DC-INTF Alarm

When the inverter displays the alarm "DC-INTF" that means that a DC fault it being detected. This fault can be either internal or external so the troubleshooting steps below involve determining which one it is and how to go from there. 

1. Information that will help determine whether the fault is internal or external:

   1. How many times a day does the fault occur and at what time(s)? 

   2. How long was it after the system was installed before the first fault occurred?
   3. Are the PV string voltages and currents within the specs of the inverter? You can check the silver label on the left side of the inverter for these. 

2. Determine if there is a ground fault on one of the DC strings:

   1. Turn the inverter completely off first - AC and DC both
   2. If a battery is connected, pull out the battery fuses so that the battery is not connected to the DC bus
   3. Remove the PV strings with a technician screwdriver so that they are floating in free air - do this one string at a time
   4. With a multimeter, measure positive to ground and negative to ground for every string
      1. If there is stable voltage (not dropping) on one of the leads to ground then there is a ground fault on that line
      2. If there is no voltage to ground or the voltage drops to zero, then there is no ground fault on that string
      3. Also measure DC voltage to ground for the battery, these cables can be left landed if the fuses are out

3. If the system is using module-level rapid shutdown then troubleshooting will be trickier. 

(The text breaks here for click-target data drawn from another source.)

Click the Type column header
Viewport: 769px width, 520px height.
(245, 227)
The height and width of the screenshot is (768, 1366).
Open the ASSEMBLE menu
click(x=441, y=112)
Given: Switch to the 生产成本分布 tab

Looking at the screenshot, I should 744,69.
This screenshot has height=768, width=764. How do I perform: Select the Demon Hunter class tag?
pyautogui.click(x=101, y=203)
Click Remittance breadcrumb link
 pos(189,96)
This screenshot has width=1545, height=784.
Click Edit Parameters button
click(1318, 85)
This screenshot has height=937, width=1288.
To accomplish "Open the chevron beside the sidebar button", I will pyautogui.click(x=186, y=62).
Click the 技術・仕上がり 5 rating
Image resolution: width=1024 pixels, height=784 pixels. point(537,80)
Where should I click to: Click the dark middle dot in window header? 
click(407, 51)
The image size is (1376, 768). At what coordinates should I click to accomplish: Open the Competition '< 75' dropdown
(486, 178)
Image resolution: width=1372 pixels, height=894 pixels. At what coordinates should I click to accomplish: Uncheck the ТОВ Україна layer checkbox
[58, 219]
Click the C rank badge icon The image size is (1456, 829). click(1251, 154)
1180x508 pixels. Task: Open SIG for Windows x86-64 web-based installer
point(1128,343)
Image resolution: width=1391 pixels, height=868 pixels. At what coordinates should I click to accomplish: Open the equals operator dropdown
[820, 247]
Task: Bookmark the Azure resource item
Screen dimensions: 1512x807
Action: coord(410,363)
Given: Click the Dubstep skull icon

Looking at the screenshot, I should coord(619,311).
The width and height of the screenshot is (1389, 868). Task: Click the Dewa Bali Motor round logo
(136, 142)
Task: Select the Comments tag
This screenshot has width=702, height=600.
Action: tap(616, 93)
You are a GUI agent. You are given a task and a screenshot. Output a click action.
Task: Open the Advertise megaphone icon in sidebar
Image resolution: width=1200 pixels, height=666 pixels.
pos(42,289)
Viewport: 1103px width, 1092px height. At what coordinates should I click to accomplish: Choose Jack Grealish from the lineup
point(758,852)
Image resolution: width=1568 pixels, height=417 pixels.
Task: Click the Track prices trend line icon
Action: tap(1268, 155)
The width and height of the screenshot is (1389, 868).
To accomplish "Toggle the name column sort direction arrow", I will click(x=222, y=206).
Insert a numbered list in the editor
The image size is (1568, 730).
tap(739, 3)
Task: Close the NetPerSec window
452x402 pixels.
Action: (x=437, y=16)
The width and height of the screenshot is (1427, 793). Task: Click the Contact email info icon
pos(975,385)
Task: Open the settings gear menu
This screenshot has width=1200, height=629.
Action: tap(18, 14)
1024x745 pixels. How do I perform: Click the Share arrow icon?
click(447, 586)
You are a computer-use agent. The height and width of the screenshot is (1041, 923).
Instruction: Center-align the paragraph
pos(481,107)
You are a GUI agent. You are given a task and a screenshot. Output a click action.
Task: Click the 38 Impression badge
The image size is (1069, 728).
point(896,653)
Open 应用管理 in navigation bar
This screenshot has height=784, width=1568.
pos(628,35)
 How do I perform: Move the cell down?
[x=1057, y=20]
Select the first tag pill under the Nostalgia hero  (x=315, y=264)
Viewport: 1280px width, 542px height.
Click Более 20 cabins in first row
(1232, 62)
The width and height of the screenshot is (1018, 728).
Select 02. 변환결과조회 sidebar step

   1. The best way to see if you have a bad MLRSD device causing the DC fault is to operate the system with just one string connected. 
   2. If the system does not throw the alarm, then swap out the strings and run it again. 
   3. If neither string on their own triggers the alarm but both strings together do, then the fault is likely internal. 
   4. If there is only one string with MLRSD, disconnect all of the MLRSD receivers and then run the inverter with full Voc. 
   5. If the system does not trigger the alarm when running without MLRSD, then one of the MLRSD receivers is defective. If the alarm does display when operating without MLRSD, the fault is likely internal provided that you have already measured the string voltages to ground. 
4. If there is second inverter installed next to the inverter having the faults, swap the PV strings, let the system run, and see if the other inverter also throws the alarm.

Technical Insight: Shading-Induced DC-INTF Alarms in Hybrid Inverters

In the field, the "DC-INTF" (DC Input Disturbance) alarm is often treated as a binary indicator of a physical fault—such as poor crimping, insulation failure, or ground leakage. However, recent field observations of the S6-Hybrid series suggest a secondary, transient cause: MPPT tracking instability triggered by severe string imbalance during partial shading.

The Mechanism of the Fault

When multiple strings are connected in parallel to a single MPPT input, the inverter expects those strings to operate at near-identical voltage levels.

1. The Trigger: In high-irradiance conditions, if an obstruction (e.g., a chimney or tree branch) suddenly shades a portion of one string, the bypass diodes in the affected modules activate to maintain current flow. This causes a discrete "step" drop in that string's voltage.

2. The Conflict: The parallel-connected, unshaded string continues to operate at a higher voltage. Because they are tied at the inverter’s DC input, the two strings are forced to reach a common operating voltage.

3. The Instability: Under certain conditions, the inverter’s MPPT algorithm may struggle to "find" a stable global maximum power point due to the distorted I-V (current-voltage) curve created by the mismatched strings.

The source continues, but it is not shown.